→ TEXT SHOWN:
▼
Sandy Hook Elementary School evacuated after threat on sixth anniversary of massacre. Photo / AP
Students at Sandy Hook Elementary School were evacuated this morning after a threat, on the sixth anniversary of the horrific mass shooting that shocked the world and left 20 children dead.
Newtown police said the threat was made at about 9am (local time) as students were just beginning their Friday. They immediately evacuated the school.
Lieutenant Aaron Bahamonde told NBC Connecticutt here's a heightened level of anxiety in town on the anniversary and the school superintendent decided to cancel all remaining classes for the day, reports news.com.au.
It's unclear whether the threat was related to the bomb threats made nationwide on Thursday.
Newtown Action Alliance, an anti-gun grassroots group formed after the tragic shootings, has urged people to keep Sandy Hook in their thoughts today.
"Please stand with our community as we attempt to survive another tragic anniversary."
The Sandy Hook massacre shocked the world six years ago, when on December 14, 2012, 20-year-old Adam Lanza fatally shot 20 children between six and seven years old, as well as six adult staff members.
Before driving to the school, he shot and killed his mother at their Newtown home.
As first responders arrived at the school, Lanza fatally shot himself.
▲
→ RECORD EXCERPTS:
▼
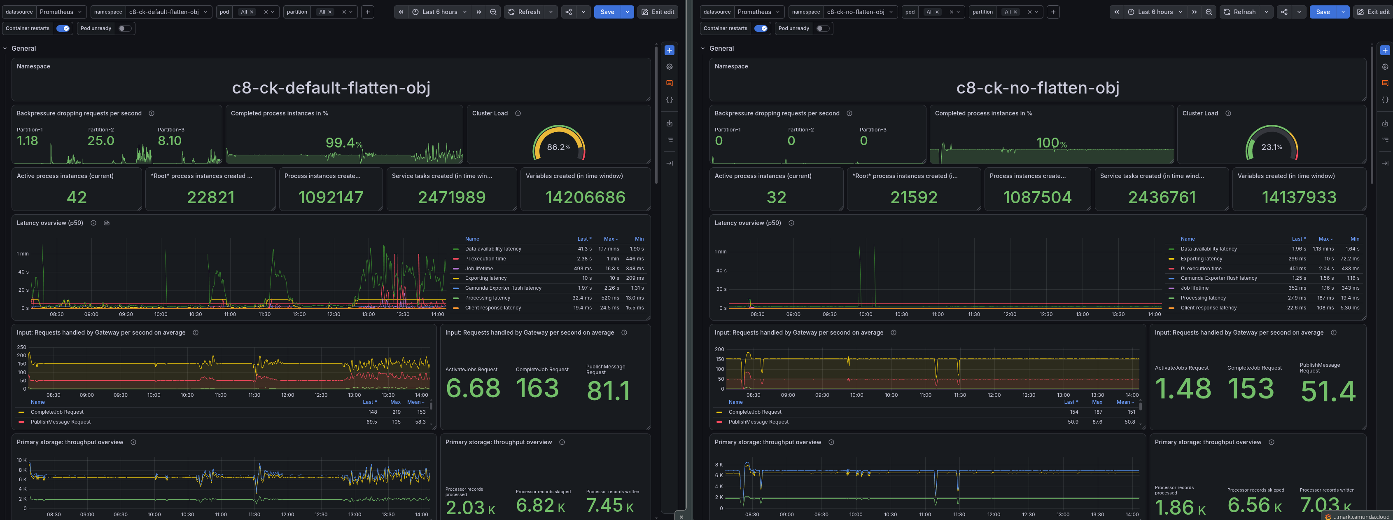Open Save dropdown arrow in default-flatten dashboard

[x=627, y=12]
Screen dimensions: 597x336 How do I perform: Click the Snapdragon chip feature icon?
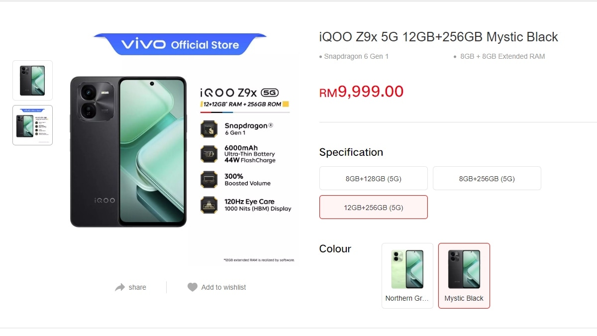click(x=208, y=129)
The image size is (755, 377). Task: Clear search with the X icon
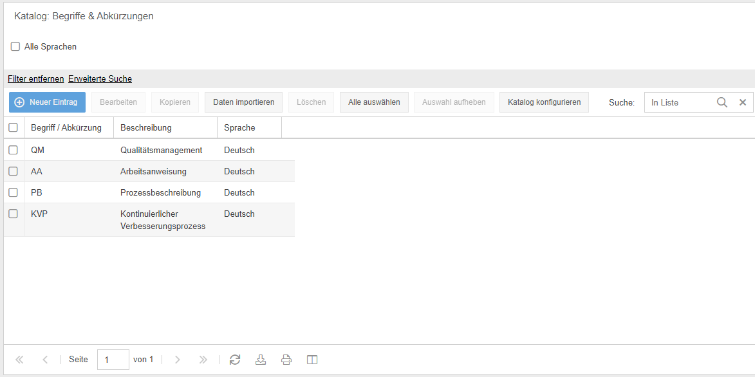click(742, 102)
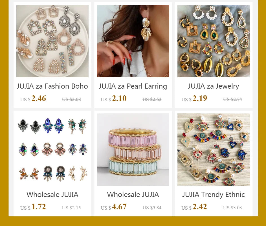266x226 pixels.
Task: Click the Wholesale JUJIA title under bangles
Action: pyautogui.click(x=133, y=194)
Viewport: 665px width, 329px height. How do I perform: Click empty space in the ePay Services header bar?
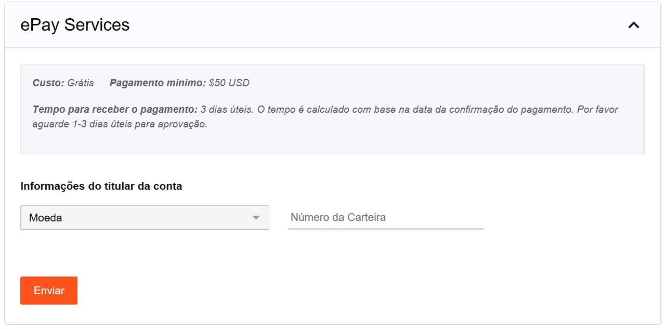[364, 25]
▲
→ REQUIRED WORK:
- 1) In the news report about Sandy Hook Elementary School, at what time was the threat made?
- 2) Repeat everything in the news report from "Lieutenant Aaron Bahamonde" down to "day, reports news.com.au.".

→ ANSWERS IN ORDER:
- 1) At about 9am (local time).

- 2)
Lieutenant Aaron Bahamonde told NBC Connecticutt here's a heightened level of anxiety in town on the anniversary and the school superintendent decided to cancel all remaining classes for the day, reports news.com.au.